**What the task asks:** Could you print exactly the lines of the listing below, starting at the line that has "Task: Click the Stars label" and ending at the line that has "This screenshot has width=800, height=400.", and only those lines?

**Supplied data:**
╔══

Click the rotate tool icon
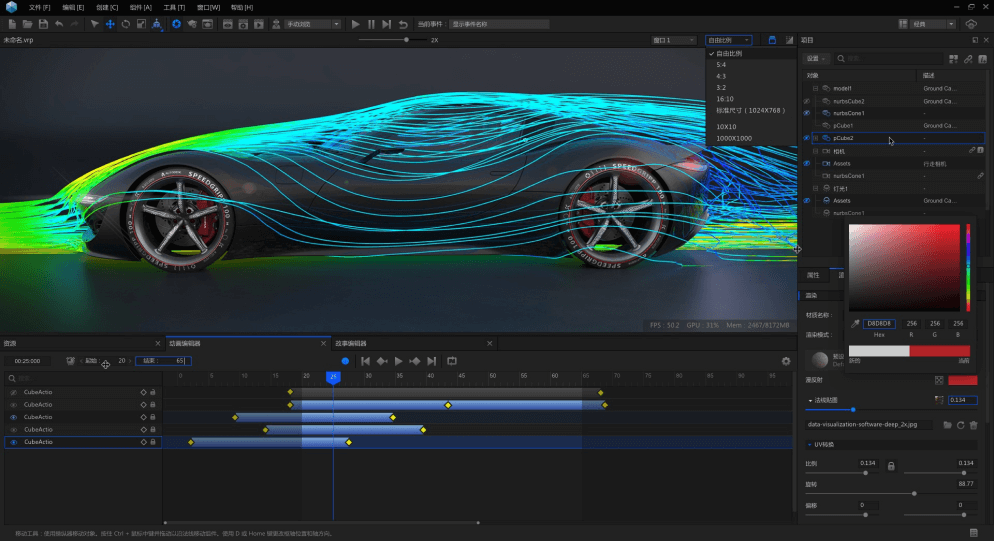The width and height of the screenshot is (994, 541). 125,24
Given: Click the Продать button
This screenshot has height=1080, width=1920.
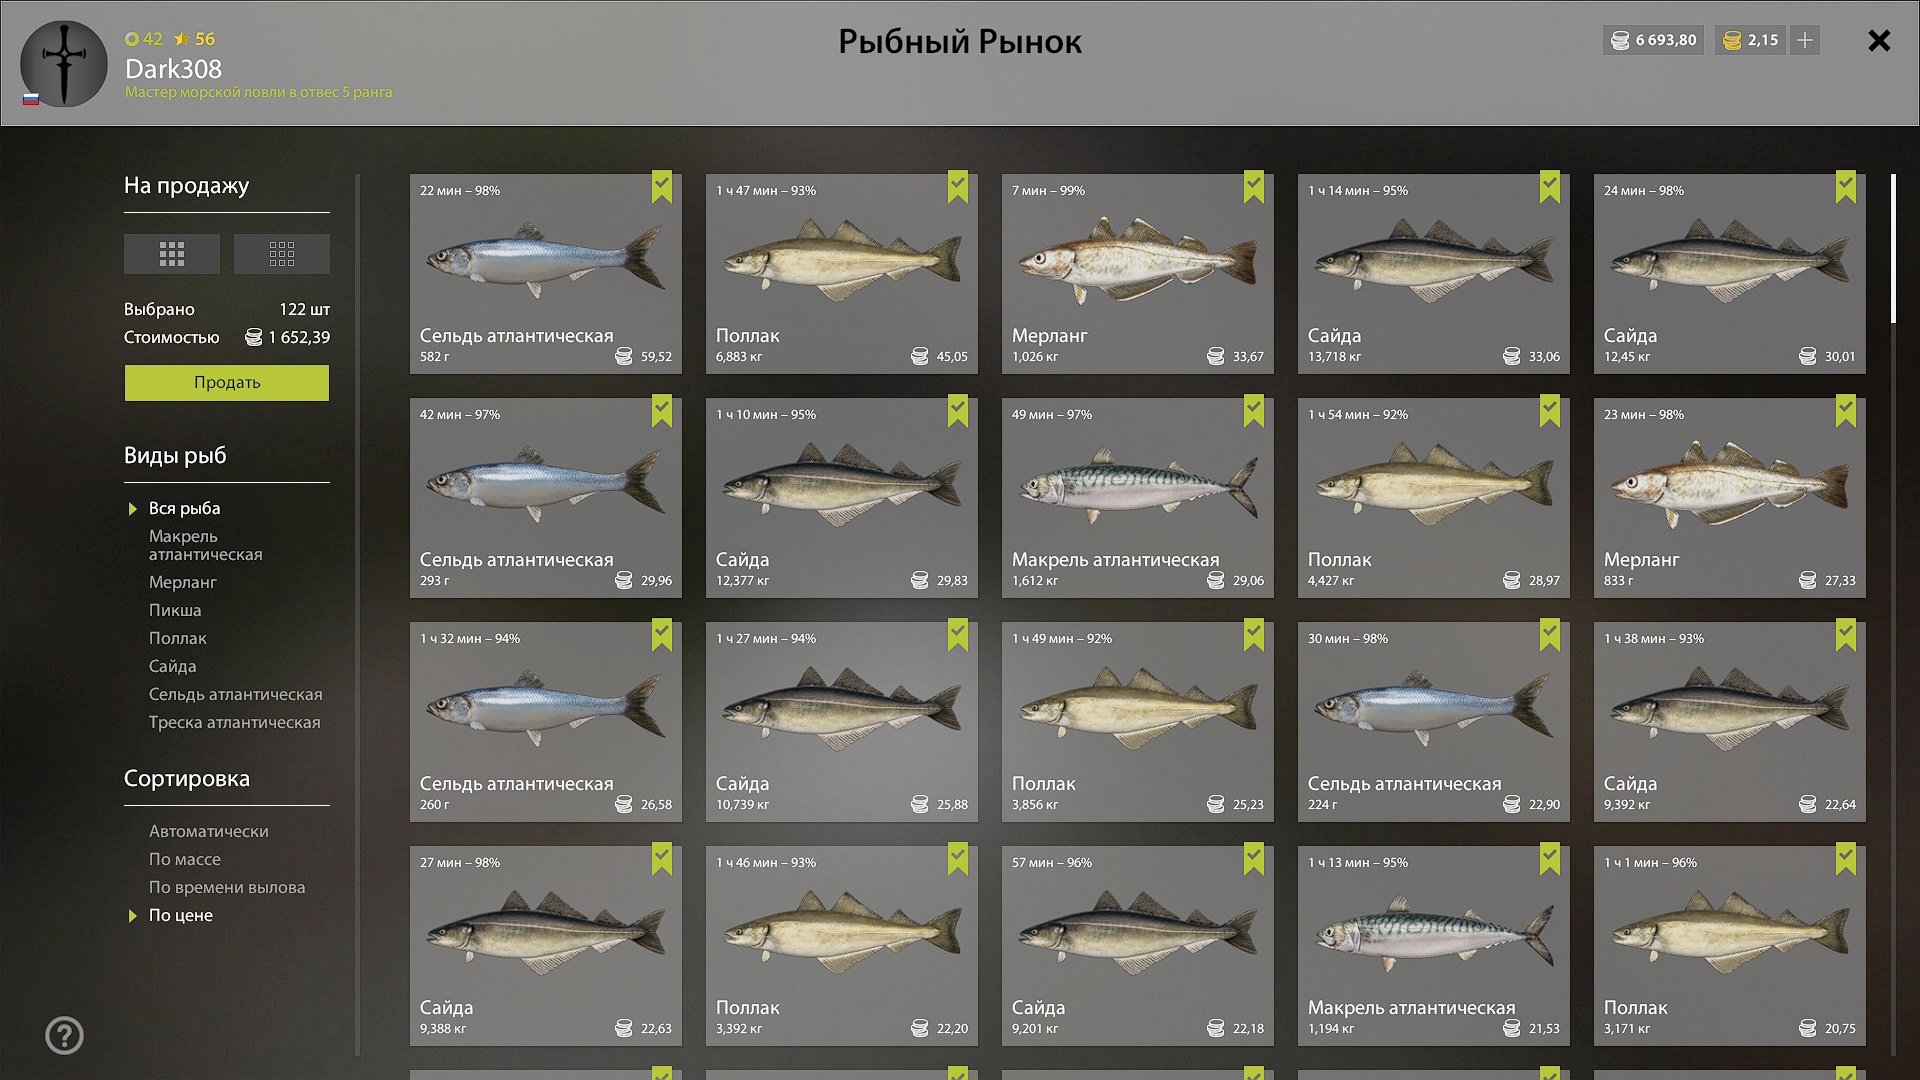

╚══
╔══

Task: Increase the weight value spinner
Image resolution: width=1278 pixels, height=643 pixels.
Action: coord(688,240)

╚══
╔══

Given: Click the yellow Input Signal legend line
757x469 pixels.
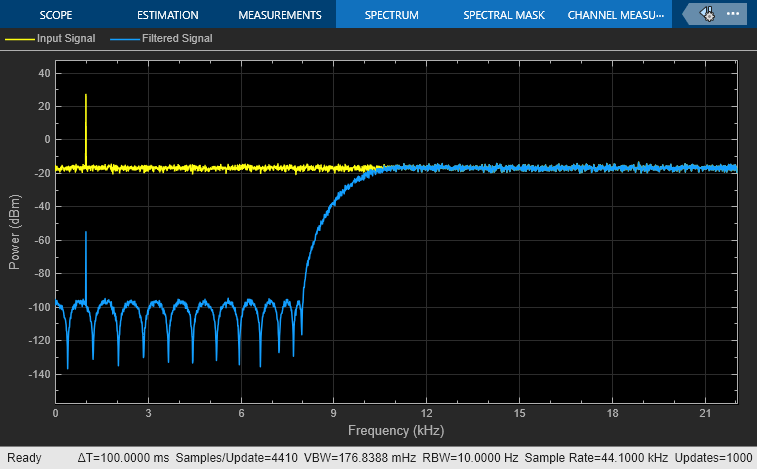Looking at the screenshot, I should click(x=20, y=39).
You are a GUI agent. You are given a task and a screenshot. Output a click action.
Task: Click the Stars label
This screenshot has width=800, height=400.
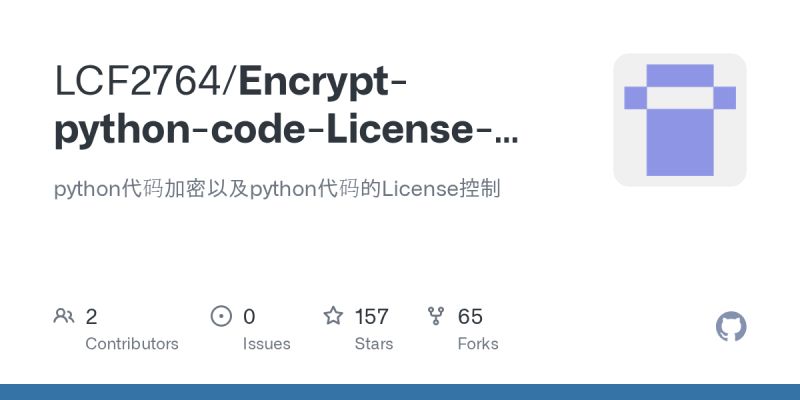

╚══

**Response box:**
Task: Click the Stars label
This screenshot has width=800, height=400.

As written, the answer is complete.